All that said, why did the American public view Bidenomics as a failure? The high cost of basics—food and housing top the list—is the leading reason, of course. The FTC’s recent court victory that blocked the merger of Albertsons and Kroger made clear that Biden’s opposition to corporate concentration can actually combat inflationary prices, but this action came after Election Day and was generally out of the public eye. More fundamentally, voters don’t often reward governments for averting bad things. As events would have it, Bidenomics averted a huge bad thing with its massive recovery stimulus: a post-pandemic recession and slow recovery that would have seen high unemployment rates linger for years, as they did in the rest of the postindustrial world. But even a far more skillful politician than Biden would have trouble winning elections with a message of “Look what we kept from happening!”
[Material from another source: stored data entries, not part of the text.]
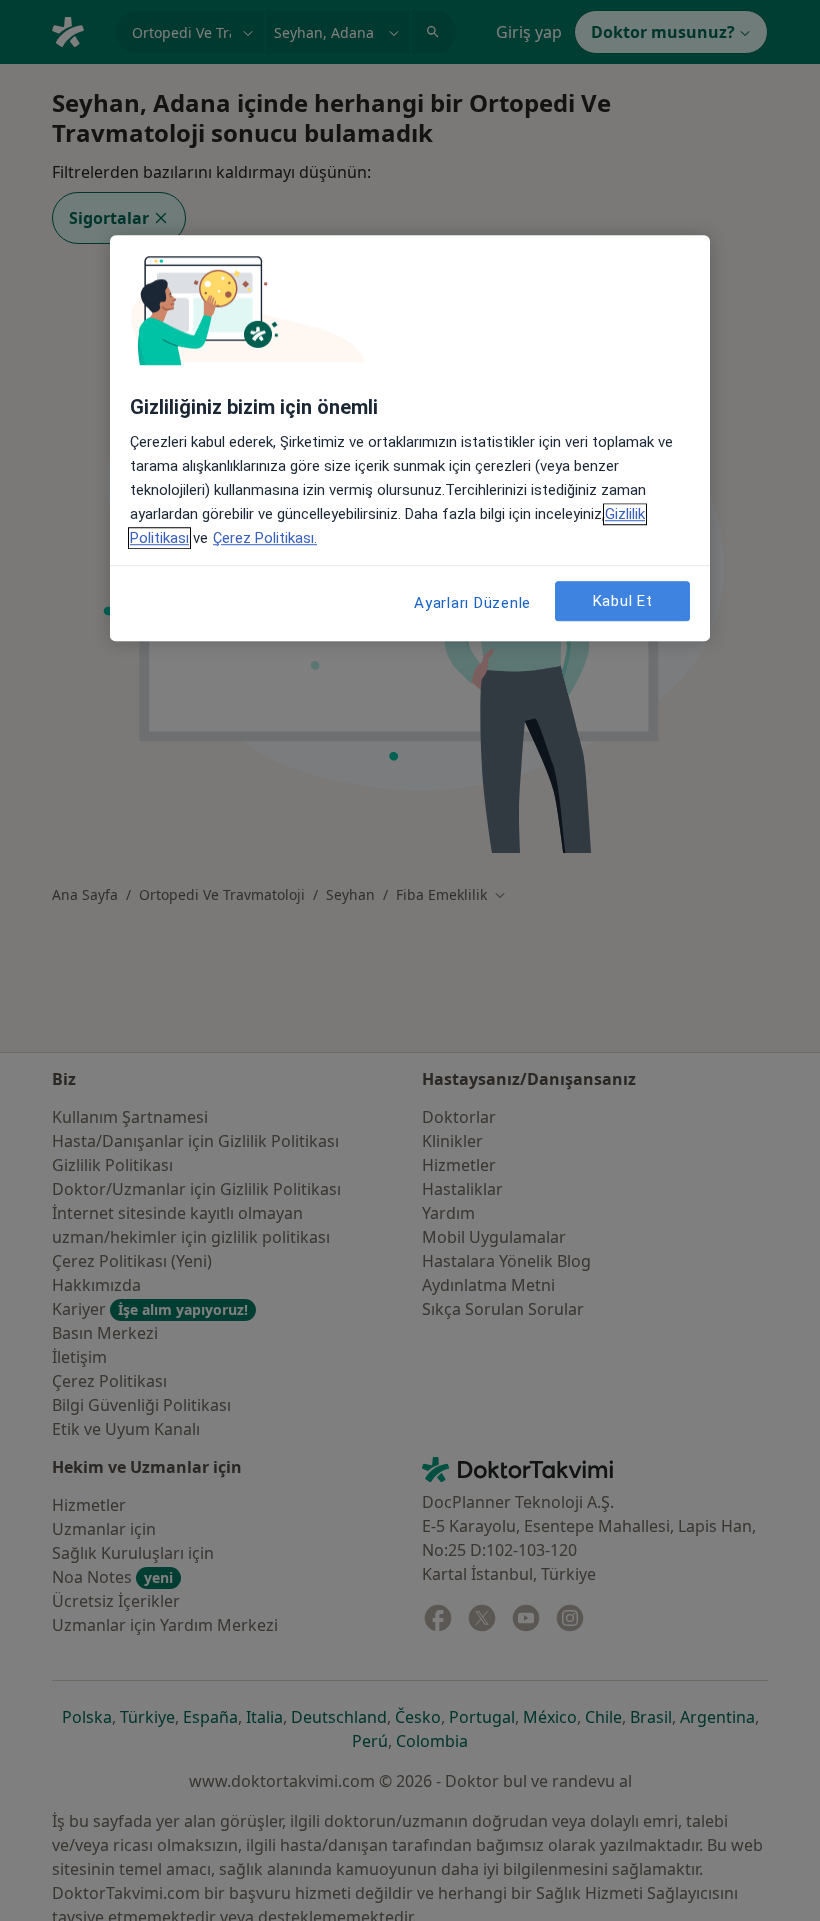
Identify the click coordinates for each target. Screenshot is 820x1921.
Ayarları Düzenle (472, 603)
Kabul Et (623, 601)
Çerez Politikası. (265, 538)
Finally, Biden’s messaging didn’t match the scope and merits of his policies. Franklin Roosevelt didn’t just sign Social Security, the minimum wage, workers’ rights, and financial regulation into law, he sold them to the American people through repeated and persuasive “fireside chat” radio broadcasts and eloquent (though not highfalutin) speeches. By sad contrast, even before Biden’s staff began to limit his major addresses as aging took a toll on him, Biden wasn’t up to the kind of explanatory duties that the presidency requires—much less a presidency that was advancing landmark economic policies to benefit workers and consumers. It may also be that the current media landscape, in which vastly more Americans get their news, or “news,” from social media rather than, say, newspapers, has made it harder than it was in Roosevelt’s time to build public awareness of public policy. Whatever its multiple causes, the political failure of Bidenomics was partly—though by no means entirely—one of messaging.